-- Opening Marker --

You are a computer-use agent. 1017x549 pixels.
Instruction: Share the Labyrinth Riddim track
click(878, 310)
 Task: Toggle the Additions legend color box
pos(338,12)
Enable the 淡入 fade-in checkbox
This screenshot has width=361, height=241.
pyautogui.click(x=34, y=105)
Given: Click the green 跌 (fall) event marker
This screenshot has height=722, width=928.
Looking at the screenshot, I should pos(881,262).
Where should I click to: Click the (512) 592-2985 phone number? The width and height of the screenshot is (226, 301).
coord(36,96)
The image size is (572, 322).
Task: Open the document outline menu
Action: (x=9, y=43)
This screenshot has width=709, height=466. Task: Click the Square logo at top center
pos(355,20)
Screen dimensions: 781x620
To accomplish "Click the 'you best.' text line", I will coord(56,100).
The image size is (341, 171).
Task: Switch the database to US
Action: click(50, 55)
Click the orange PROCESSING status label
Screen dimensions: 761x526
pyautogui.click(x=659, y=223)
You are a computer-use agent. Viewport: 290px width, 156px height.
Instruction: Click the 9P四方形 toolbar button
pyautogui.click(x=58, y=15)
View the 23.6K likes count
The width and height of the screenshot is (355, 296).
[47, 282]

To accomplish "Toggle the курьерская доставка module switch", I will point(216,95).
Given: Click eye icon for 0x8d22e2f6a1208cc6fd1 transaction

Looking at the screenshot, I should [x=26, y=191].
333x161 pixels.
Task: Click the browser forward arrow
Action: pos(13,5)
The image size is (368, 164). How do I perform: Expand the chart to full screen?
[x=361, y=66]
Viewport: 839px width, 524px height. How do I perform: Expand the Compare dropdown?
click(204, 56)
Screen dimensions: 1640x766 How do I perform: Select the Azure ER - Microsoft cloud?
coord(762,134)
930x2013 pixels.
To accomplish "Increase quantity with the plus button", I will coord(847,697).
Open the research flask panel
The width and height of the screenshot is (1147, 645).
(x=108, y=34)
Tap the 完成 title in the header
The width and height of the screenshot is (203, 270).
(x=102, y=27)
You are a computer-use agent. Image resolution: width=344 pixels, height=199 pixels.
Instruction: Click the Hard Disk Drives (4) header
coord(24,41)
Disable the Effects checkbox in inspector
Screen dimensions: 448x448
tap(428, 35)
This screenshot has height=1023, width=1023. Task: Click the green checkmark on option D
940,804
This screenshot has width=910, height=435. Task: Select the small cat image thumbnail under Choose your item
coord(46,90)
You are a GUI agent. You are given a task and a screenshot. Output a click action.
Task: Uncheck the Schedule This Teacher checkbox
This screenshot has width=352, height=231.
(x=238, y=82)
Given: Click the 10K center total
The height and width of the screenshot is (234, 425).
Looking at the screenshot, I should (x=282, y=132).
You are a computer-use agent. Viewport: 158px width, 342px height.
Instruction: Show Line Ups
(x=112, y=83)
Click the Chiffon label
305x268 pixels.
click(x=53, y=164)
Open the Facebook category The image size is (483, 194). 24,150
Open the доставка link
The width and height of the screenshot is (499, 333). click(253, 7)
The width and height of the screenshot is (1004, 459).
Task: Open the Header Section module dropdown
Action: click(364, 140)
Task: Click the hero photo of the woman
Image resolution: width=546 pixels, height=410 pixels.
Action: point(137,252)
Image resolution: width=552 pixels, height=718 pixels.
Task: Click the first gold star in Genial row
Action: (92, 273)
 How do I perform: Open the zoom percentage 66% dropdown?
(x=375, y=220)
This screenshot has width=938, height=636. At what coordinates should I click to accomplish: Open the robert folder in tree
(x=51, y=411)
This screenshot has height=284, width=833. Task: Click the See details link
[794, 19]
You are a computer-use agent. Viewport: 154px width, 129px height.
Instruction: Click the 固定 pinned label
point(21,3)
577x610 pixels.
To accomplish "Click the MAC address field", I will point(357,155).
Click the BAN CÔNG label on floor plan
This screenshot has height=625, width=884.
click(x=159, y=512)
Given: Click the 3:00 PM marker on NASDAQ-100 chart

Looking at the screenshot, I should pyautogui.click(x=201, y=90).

-- Closing Marker --

Please output the full listing one more time, exactly.

You are a computer-use agent. 1017x549 pixels.
Instruction: Share the Labyrinth Riddim track
click(878, 310)
 Task: Toggle the Additions legend color box
pos(338,12)
Enable the 淡入 fade-in checkbox
This screenshot has width=361, height=241.
pyautogui.click(x=34, y=105)
Given: Click the green 跌 (fall) event marker
This screenshot has height=722, width=928.
Looking at the screenshot, I should pos(881,262).
Where should I click to: Click the (512) 592-2985 phone number? The width and height of the screenshot is (226, 301).
coord(36,96)
The image size is (572, 322).
Task: Open the document outline menu
Action: (x=9, y=43)
This screenshot has width=709, height=466. Task: Click the Square logo at top center
pos(355,20)
Screen dimensions: 781x620
To accomplish "Click the 'you best.' text line", I will coord(56,100).
The image size is (341, 171).
Task: Switch the database to US
Action: click(50, 55)
Click the orange PROCESSING status label
Screen dimensions: 761x526
pyautogui.click(x=659, y=223)
You are a computer-use agent. Viewport: 290px width, 156px height.
Instruction: Click the 9P四方形 toolbar button
pyautogui.click(x=58, y=15)
View the 23.6K likes count
The width and height of the screenshot is (355, 296).
[47, 282]

To accomplish "Toggle the курьерская доставка module switch", I will point(216,95).
Given: Click eye icon for 0x8d22e2f6a1208cc6fd1 transaction

Looking at the screenshot, I should [x=26, y=191].
333x161 pixels.
Task: Click the browser forward arrow
Action: pos(13,5)
The image size is (368, 164). How do I perform: Expand the chart to full screen?
[x=361, y=66]
Viewport: 839px width, 524px height. How do I perform: Expand the Compare dropdown?
click(204, 56)
Screen dimensions: 1640x766 How do I perform: Select the Azure ER - Microsoft cloud?
coord(762,134)
930x2013 pixels.
To accomplish "Increase quantity with the plus button", I will coord(847,697).
Open the research flask panel
The width and height of the screenshot is (1147, 645).
(x=108, y=34)
Tap the 完成 title in the header
The width and height of the screenshot is (203, 270).
(x=102, y=27)
You are a computer-use agent. Image resolution: width=344 pixels, height=199 pixels.
Instruction: Click the Hard Disk Drives (4) header
coord(24,41)
Disable the Effects checkbox in inspector
Screen dimensions: 448x448
tap(428, 35)
This screenshot has height=1023, width=1023. Task: Click the green checkmark on option D
940,804
This screenshot has width=910, height=435. Task: Select the small cat image thumbnail under Choose your item
coord(46,90)
You are a GUI agent. You are given a task and a screenshot. Output a click action.
Task: Uncheck the Schedule This Teacher checkbox
This screenshot has width=352, height=231.
(x=238, y=82)
Given: Click the 10K center total
The height and width of the screenshot is (234, 425).
Looking at the screenshot, I should (x=282, y=132).
You are a computer-use agent. Viewport: 158px width, 342px height.
Instruction: Show Line Ups
(x=112, y=83)
Click the Chiffon label
305x268 pixels.
click(x=53, y=164)
Open the Facebook category The image size is (483, 194). 24,150
Open the доставка link
The width and height of the screenshot is (499, 333). click(253, 7)
The width and height of the screenshot is (1004, 459).
Task: Open the Header Section module dropdown
Action: click(364, 140)
Task: Click the hero photo of the woman
Image resolution: width=546 pixels, height=410 pixels.
Action: point(137,252)
Image resolution: width=552 pixels, height=718 pixels.
Task: Click the first gold star in Genial row
Action: (92, 273)
 How do I perform: Open the zoom percentage 66% dropdown?
(x=375, y=220)
This screenshot has width=938, height=636. At what coordinates should I click to accomplish: Open the robert folder in tree
(x=51, y=411)
This screenshot has height=284, width=833. Task: Click the See details link
[794, 19]
You are a computer-use agent. Viewport: 154px width, 129px height.
Instruction: Click the 固定 pinned label
point(21,3)
577x610 pixels.
To accomplish "Click the MAC address field", I will point(357,155).
Click the BAN CÔNG label on floor plan
This screenshot has height=625, width=884.
click(x=159, y=512)
Given: Click the 3:00 PM marker on NASDAQ-100 chart

Looking at the screenshot, I should pyautogui.click(x=201, y=90).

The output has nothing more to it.